Are they? Maybe not all the time! If you had invested in an index fund tracking the S&P500 at the start of 2000 you would still be behind in terms of capital appreciation when taking inflation into considerations. Your only returns in 13.5 years would have been any dividends you may have received. See the monthly chart of the S&P500 below.

S&P 500 Monthly Chart

Diversification can be good for your overall returns, but diversification simply for diversification sake is as you said, a way of reducing your overall returns in order of smoothing out your equity curve.

After looking up indexes for various countries the only one that had made decent returns over a 13.5 year period was the Indian BSE 30 index, almost 400% over 13.5 years, although it also has gone nowhere since the end of 2007 (5.5 years). See monthly chart below.

Indian Index_monthly chart

So investing internationally (especially in developing countries when developed nations are stagnating) can improve your returns, but I would learn about the various international markets first before plunging straight in.
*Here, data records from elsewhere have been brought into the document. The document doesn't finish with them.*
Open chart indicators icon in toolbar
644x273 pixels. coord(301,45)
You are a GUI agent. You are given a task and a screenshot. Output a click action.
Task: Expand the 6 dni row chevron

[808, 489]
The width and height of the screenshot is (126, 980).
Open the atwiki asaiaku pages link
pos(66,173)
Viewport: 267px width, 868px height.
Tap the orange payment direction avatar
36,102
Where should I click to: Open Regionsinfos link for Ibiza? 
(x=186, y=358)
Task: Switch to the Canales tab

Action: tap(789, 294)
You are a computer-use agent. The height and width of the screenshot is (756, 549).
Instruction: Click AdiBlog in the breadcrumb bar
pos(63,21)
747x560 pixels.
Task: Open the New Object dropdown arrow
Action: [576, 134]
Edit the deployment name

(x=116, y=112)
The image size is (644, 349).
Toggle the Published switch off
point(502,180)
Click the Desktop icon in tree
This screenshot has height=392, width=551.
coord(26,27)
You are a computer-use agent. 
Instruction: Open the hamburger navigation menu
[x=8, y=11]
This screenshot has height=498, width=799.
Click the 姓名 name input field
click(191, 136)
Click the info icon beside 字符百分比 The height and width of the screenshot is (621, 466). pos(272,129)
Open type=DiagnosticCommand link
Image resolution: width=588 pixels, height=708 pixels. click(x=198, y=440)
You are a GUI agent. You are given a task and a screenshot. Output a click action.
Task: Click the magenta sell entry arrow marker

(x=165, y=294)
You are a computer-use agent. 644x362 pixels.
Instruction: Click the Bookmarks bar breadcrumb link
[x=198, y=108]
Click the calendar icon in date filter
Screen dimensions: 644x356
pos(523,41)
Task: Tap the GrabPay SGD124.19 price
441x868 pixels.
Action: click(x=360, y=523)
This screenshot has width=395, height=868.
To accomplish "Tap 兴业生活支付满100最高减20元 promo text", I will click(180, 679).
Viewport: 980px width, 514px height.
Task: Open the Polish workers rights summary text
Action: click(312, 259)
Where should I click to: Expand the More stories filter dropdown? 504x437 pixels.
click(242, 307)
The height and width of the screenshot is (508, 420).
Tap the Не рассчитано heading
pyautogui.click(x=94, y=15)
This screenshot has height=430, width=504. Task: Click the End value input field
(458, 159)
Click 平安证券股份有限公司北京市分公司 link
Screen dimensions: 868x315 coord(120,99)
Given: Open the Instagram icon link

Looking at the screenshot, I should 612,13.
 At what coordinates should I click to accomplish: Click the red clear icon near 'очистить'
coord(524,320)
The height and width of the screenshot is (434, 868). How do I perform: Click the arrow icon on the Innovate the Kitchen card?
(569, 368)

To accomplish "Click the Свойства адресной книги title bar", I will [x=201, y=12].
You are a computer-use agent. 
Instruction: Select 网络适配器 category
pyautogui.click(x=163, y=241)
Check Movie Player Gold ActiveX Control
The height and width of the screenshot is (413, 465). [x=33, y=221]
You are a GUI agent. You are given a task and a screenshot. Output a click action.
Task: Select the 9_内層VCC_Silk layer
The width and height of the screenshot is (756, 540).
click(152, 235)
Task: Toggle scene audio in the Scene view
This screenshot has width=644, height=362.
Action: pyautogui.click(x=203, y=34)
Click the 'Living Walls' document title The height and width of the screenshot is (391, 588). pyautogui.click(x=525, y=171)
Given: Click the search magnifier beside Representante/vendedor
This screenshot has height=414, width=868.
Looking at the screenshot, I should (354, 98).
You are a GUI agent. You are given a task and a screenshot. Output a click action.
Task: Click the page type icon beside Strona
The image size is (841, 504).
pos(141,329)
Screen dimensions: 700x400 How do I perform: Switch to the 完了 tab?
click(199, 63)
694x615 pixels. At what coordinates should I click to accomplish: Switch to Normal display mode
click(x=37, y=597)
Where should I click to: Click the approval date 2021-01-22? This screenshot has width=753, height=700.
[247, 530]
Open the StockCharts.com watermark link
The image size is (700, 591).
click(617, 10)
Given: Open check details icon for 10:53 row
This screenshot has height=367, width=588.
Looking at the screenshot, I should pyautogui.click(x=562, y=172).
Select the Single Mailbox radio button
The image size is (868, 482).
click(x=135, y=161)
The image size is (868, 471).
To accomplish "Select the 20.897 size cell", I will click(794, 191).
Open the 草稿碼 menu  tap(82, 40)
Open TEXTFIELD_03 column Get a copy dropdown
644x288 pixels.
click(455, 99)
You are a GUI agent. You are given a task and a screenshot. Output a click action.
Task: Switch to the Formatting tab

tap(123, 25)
Regarding investing in an Index fund vs direct investment in a select group of shares, I did a search on the US markets with the following criteria on the 3rd January 2000:

US Market Search

If the resulting top 10 from the search were bought on 3rd January 2000 and held up until the close of the market on the 19th June 2013, the results would be as per the table below:

US Market Quick-Test

The result, almost 250% return in 13.5 years compared to almost no return if you had invested into the whole S&P 500 Index.

Note, this table lists only the top ten from the search without screening through the charts, and no risk management was applied (if risk management was applied the 4 losses of 40%+ would have been limited to a maximum of 20%, but possibly much smaller losses or even for gains, as they might have gone into positive territory before coming back down - as I have not looked at any of the charts I cannot confirm this).

This is one simple example how selecting good shares can result in much better returns than investing into a whole Index, as you are not pulled down by the bad stocks.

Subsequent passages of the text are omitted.